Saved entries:
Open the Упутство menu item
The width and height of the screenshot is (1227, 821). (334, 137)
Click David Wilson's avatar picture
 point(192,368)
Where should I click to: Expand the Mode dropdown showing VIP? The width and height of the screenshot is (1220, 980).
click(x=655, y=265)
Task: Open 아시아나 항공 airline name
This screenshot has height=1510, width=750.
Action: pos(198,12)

==

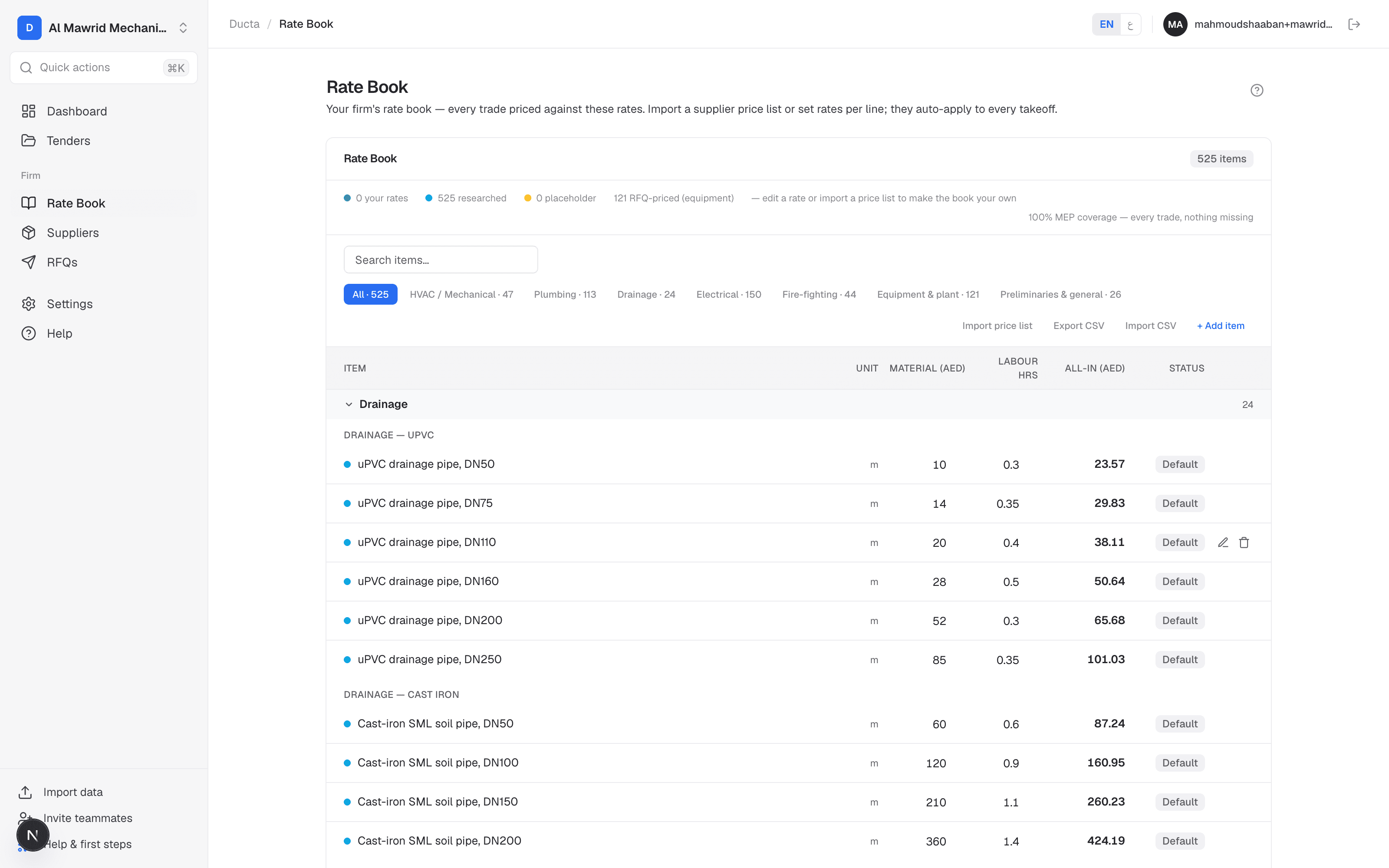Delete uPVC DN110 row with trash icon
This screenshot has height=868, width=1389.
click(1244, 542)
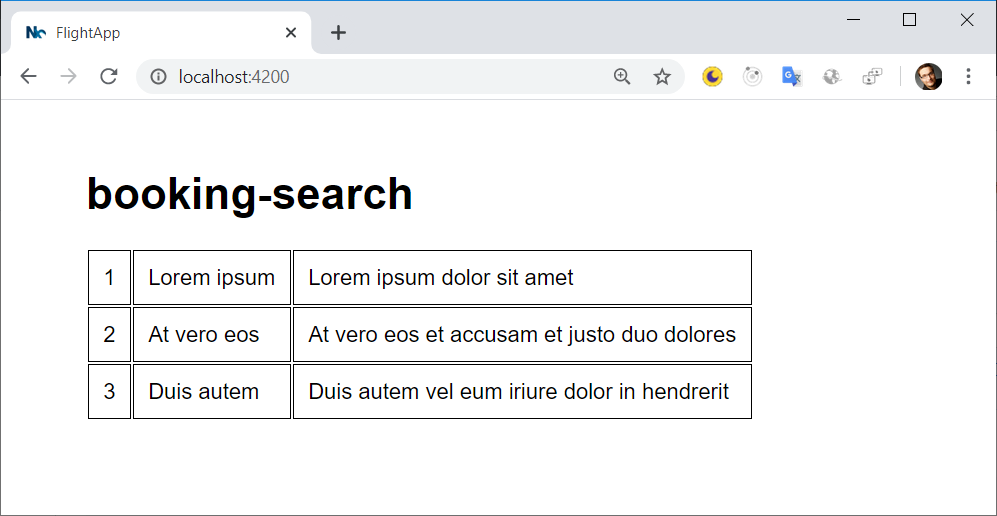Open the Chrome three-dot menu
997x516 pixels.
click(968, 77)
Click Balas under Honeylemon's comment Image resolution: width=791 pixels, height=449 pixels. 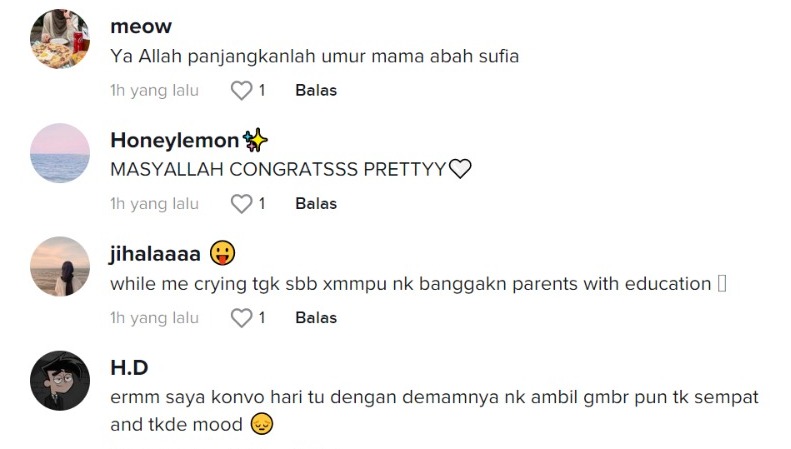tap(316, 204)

--

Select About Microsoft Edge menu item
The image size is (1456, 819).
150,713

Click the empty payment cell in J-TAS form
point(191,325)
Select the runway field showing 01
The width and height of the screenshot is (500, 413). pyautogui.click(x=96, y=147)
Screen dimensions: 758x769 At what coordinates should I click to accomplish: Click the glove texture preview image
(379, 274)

- REQUIREMENT
Copy out, exactly and alone, the lines of the entries above between the ones holding "Click David Wilson's avatar picture" and "Task: Open 아시아나 항공 airline name", inclusive.

- YOUR RESPONSE
Click David Wilson's avatar picture
 point(192,368)
Where should I click to: Expand the Mode dropdown showing VIP? The width and height of the screenshot is (1220, 980).
click(x=655, y=265)
Task: Open 아시아나 항공 airline name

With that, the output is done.